The numbers of innocent people killed in the United States today has not been released yet. It's expected to be many thousands though. What a sad day for our neighbours to the south. My heart goes out to them.


Friday, September 07, 2001

click me!!!!!!!!!!

If you grew up watching the Brady Bunch, you must see our latest page, the b.r.a.d.y.c.a.m.s. Chat with the Bradys on our message board. Do it now, or Mike will take the strap to you! And now, an indepth look at the tortured relationship between Jan and Marsha:

Many feel that Jan was inferior to Marcia, but I disagree. Look at the similarities.

Jan vs. Marcia

Jan was busted by Bobby for not setting the table
Marcia was busted by Alice for not turning off the hi-fi.

Jan thought Aunt Jenny was ugly
Marcia thought Charlie was ugly.

Jan was devastated over wearing glasses.
Marcia was devastated over wearing braces.

Jan created an imaginary romance with George Glass.
Marcia created an imaginary romance with Dr. Vogel.

Jan was named the most popular girl in her class in Jr. High.
Marcia was named co-hostess of the Jr. High Banquet.

Jan wanted to be an only child.
Marcia wanted to disown Cindy after she lost her diary.

Jan helped new girl Kerry Hathaway.
Marcia helped shy Molly Webber.

Jan volunteered Mike to build sets for school play about Benedict Arnold.
Marcia volunteered Carol to perform a duet for the Family Frolics.

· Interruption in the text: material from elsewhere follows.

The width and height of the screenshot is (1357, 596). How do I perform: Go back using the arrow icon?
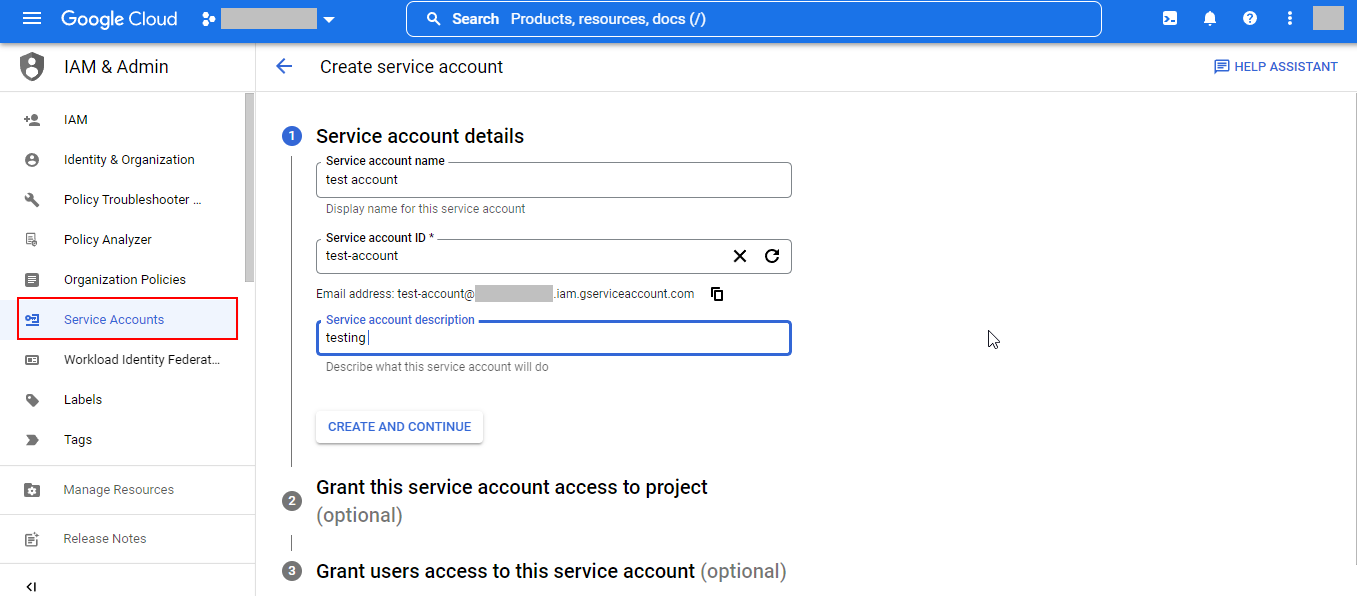(x=284, y=67)
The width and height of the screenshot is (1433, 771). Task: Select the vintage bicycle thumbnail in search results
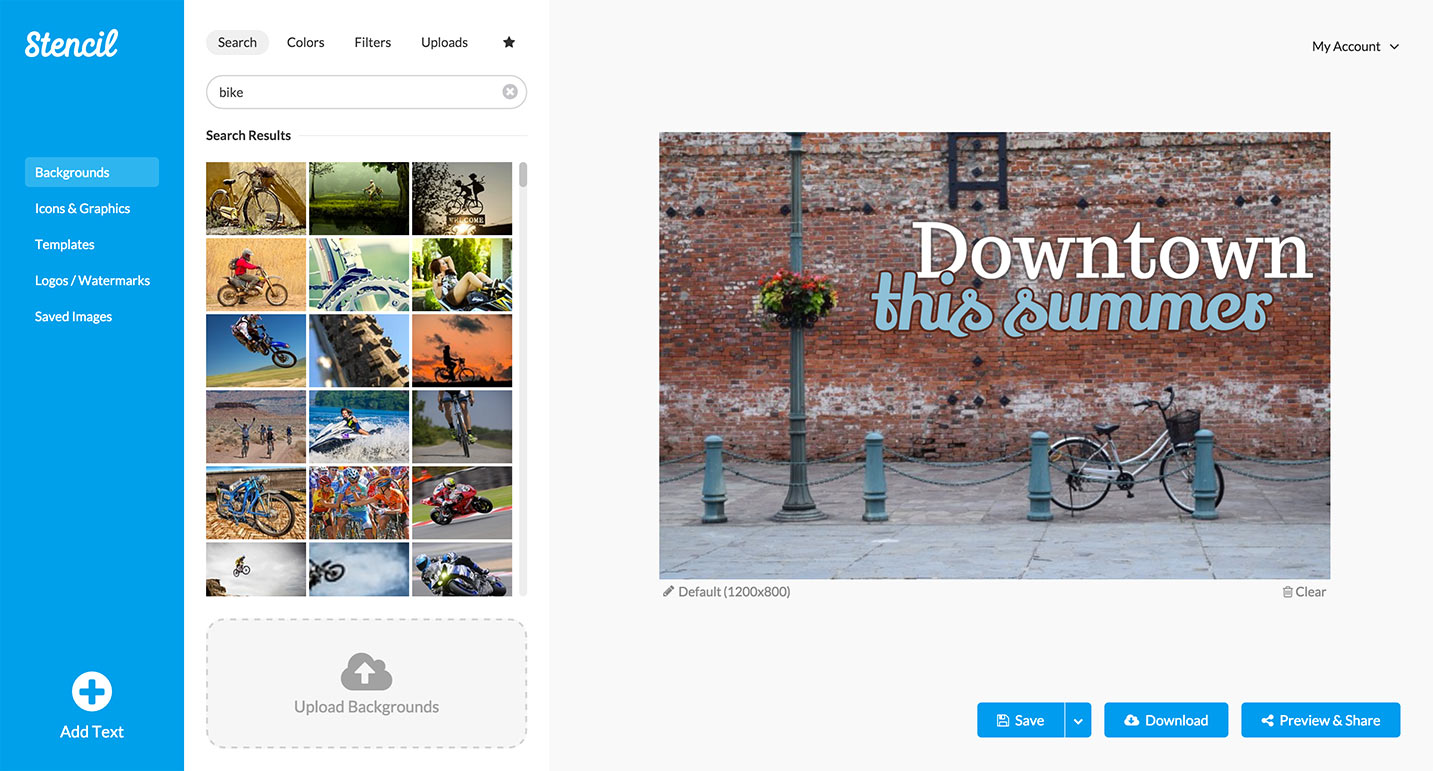pos(256,198)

Jan was allergic to Tiger's flea powder.
Marcia had new school-itis.

Jan wore a silly brunette wig to Lucy Winter's birthday party.
Marcia wore a silly brunette wig to trick Kerry Hathaway.

Jan tried to rub off her freckles because she was ashamed of her appearance.
Marcia tried to hide her nose in the water fountain because she was ashamed of her appearance.

Jan got a swollen head after being named Most Popular Girl.
Marcia got a swollen head after being named Juliet in the school play.

Jan failed to make the pom pom team.
Marcia failed to make head cheerleader (Greg chose Pat.)

Jan promised Herman that Greg would help him with algebra.
Marcia promised her class that Davy Jones would perform at the prom.

Jan frantically tries tap dancing, being a drum majorette, and acting trying to find herself.
Marcia frantically joins yoga, karate, scuba diving, and the Westdale Boosters trying to find herself.

Jan is tricked by Myron the mouse.
Marcia is tricked by Jerry Rogers.

Jan froze during school debate.
Marcia froze during driving test.

In a historic moment in Brady history, in episode # 104 "Marcia Gets Creamed,"
Jan was chosen over Marcia by Mr. Haskell to work at the ice cream parlor.

From the wonderful and informative The Brady Residence.

Devil Doll

Thursday, September 06, 2001

The Story of Rebecca's Voodoo doll.

Devil

"I bought the doll, I like to call her Marie, 6 years ago in New Orleans. She was handcrafted by the followers of the original Voodoo Queen, Marie Laveau. She's made from oak and live spanish moss, collected in and around the swamps of Louisiana.

She came in a lovely little coffin and includes gris-gris dust (used in rituals) and 4 voodoo pins:

Red for love.
Black for hate.
Green for money.
Blue for luck.

I apologize for the poor quality of the photo I took of Marie tonight. She doesn't photograph very well when she's agitated."